Он успел только оторваться от нее, вздохнуть, давая возможность организму придти в себя, как услышал звонок – время, отпущенное для подвига и чуда, закончилось. Девушка поцеловала его еще раз, убегая и одеваясь на ходу. Лев, наконец, выпустил пса, который извелся от тоски и неизвестности, запертый в комнате дочери. Теперь он стал носиться по квартире, принюхиваясь к новым, неизвестным ему запахам, и поглядывал на хозяина, который выглядел как-то странно – улыбался и свистел какую-то мелодию, чего пес просто не помнил в своей, по-собачьи уже длинной, жизни.
А Лев самым тщательным образом, так, что дал бы сто очков любому выпускнику школы шпионов, уничтожил следы пребывания женщины в доме, а потом долго не мог заснуть, вспоминая свои страхи, сомнения и чудо открытия неведомого доселе наслаждения.
Если вы думаете, что теперь, убедившись в собственной решимости и раскованности, выиграв, наконец, тот самый провокационный спор с женой, доказав себе, что он способен на поступок, наш герой успокоится и вернется к старой жизни, храня супружескую верность, то вы глубоко ошибаетесь. Во-первых, выиграв спор, Лев выиграл следующую девушку из гетер, а во-вторых, наслаждения, новые, сильные, как майская гроза, ощущения, подобно тому же потоку, вызванному этой грозой, уже прорвали шлюзы, и теперь остановиться было просто невозможно.
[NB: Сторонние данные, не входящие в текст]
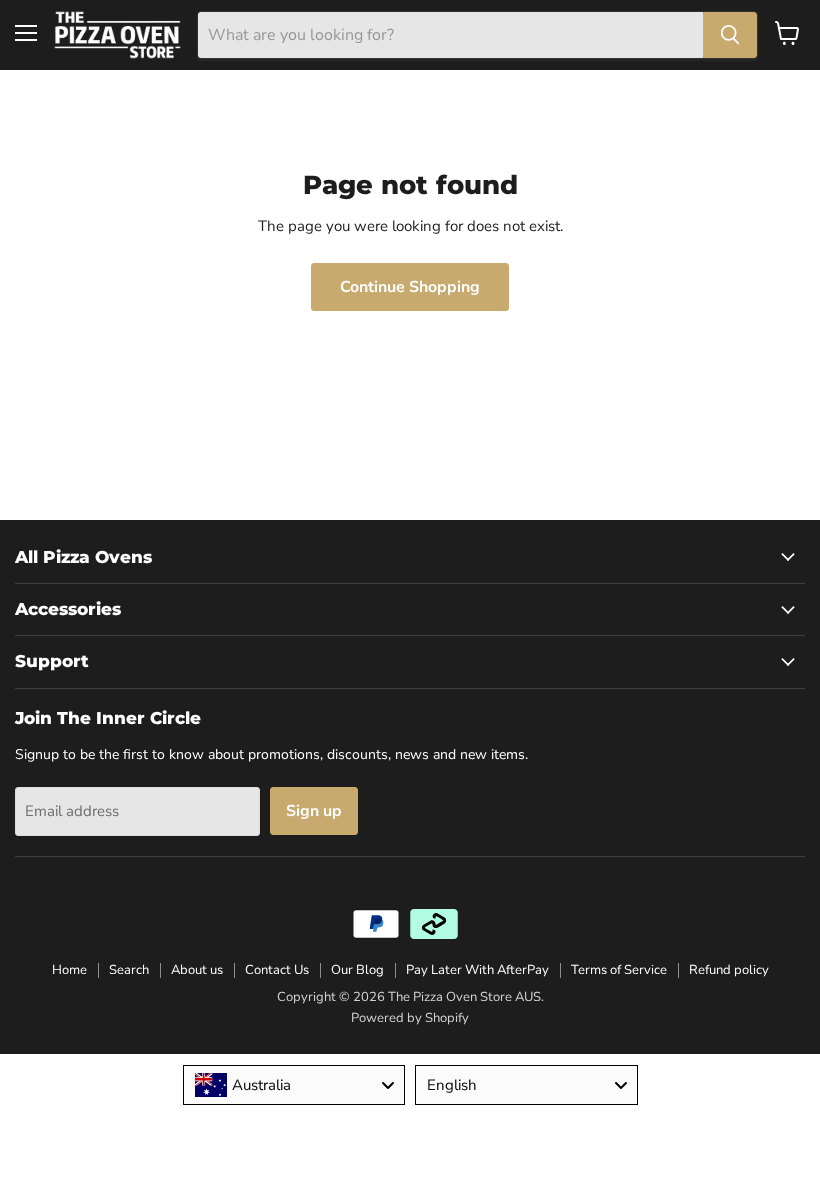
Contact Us (277, 970)
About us (197, 970)
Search (129, 970)
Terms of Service (619, 970)
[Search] (730, 35)
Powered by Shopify (410, 1018)
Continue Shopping (410, 287)
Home (69, 970)
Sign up (314, 811)
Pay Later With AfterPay (477, 970)
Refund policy (729, 970)
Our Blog (357, 970)
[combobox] (294, 1085)
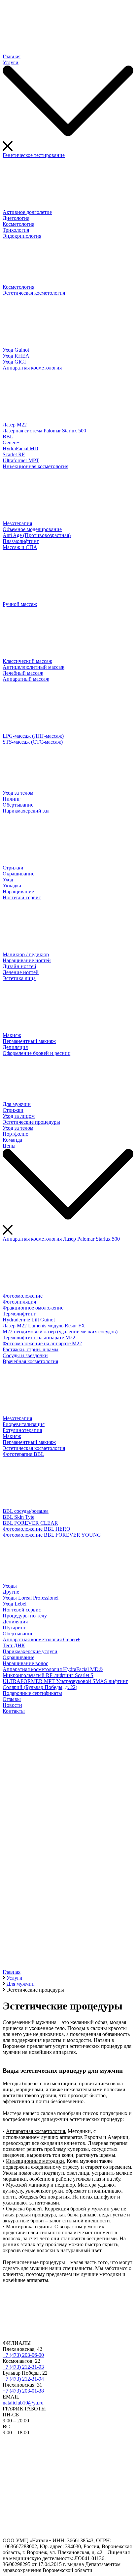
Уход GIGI (14, 362)
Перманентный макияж (29, 1041)
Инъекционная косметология (35, 466)
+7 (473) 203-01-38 (23, 2391)
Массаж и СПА (20, 547)
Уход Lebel (14, 1604)
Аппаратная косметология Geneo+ (41, 1639)
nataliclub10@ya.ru (23, 2402)
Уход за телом (18, 793)
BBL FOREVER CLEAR (30, 1523)
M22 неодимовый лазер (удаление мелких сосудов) (60, 1331)
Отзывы (12, 1699)
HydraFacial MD (20, 448)
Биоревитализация (24, 1424)
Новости (12, 1705)
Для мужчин (17, 1104)
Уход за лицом (19, 1116)
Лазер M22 (15, 424)
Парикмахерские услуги (30, 1651)
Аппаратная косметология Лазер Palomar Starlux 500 (61, 1239)
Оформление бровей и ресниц (37, 1053)
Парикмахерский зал (26, 811)
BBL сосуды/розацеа (26, 1511)
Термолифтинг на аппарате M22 (39, 1337)
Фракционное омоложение (33, 1308)
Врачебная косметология (30, 1361)
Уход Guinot (16, 350)
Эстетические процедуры (31, 1122)
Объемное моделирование (32, 529)
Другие (11, 1592)
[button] (68, 1943)
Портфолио (15, 1134)
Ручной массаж (20, 604)
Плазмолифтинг (21, 541)
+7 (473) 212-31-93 (23, 2367)
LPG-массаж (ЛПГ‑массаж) (33, 736)
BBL (8, 436)
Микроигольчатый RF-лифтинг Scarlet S (48, 1675)
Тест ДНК (14, 1645)
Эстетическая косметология (34, 293)
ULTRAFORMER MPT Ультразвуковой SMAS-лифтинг (65, 1681)
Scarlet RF (14, 454)
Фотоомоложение (23, 1296)
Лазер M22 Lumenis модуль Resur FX (44, 1325)
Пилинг (11, 799)
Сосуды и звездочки (25, 1355)
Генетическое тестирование (34, 155)
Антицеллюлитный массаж (33, 667)
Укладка (12, 885)
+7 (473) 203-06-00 (23, 2355)
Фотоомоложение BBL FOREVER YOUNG (52, 1535)
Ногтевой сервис (22, 897)
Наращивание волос (25, 1663)
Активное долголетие (27, 212)
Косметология (18, 224)
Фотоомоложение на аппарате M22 (42, 1343)
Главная (11, 56)
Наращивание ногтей (27, 960)
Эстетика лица (19, 978)
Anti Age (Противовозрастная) (37, 535)
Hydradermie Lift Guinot (29, 1319)
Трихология (16, 230)
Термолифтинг (19, 1313)
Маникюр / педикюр (26, 954)
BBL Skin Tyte (18, 1517)
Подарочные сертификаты (32, 1693)
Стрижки (13, 867)
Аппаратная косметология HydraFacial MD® (53, 1669)
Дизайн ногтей (19, 966)
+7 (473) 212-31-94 (23, 2379)
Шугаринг (14, 1627)
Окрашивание (18, 873)
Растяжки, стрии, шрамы (30, 1349)
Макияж (12, 1035)
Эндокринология (22, 236)
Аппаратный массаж (26, 679)
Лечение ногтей (21, 972)
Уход (8, 879)
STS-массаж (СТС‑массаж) (33, 742)
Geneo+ (11, 442)
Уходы (10, 1586)
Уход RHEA (16, 356)
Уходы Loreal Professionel (30, 1598)
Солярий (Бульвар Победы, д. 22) (40, 1687)
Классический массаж (27, 661)
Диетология (16, 218)
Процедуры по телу (25, 1615)
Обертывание (18, 805)
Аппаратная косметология (32, 368)
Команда (12, 1140)
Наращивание (18, 891)
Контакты (14, 1711)
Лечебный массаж (23, 673)
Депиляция (15, 1047)
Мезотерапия (17, 523)
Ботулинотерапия (22, 1430)
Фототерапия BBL (23, 1454)
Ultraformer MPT (21, 460)
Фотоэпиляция (19, 1302)
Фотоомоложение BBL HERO (36, 1529)
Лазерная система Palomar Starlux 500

Едва дождавшись следующего позднего вечера, когда весь дом уже заснул, Лев вновь набрал номер телефона, но, несмотря на сказочный вчерашний вечер, он, даже не пытаясь придумать себе какого-то объяснения, захотел другую женщину, совсем другую. И когда его вновь стали расспрашивать о том, кого бы он хотел видеть, он просто попросил, чтобы приехала самая старшая девушка.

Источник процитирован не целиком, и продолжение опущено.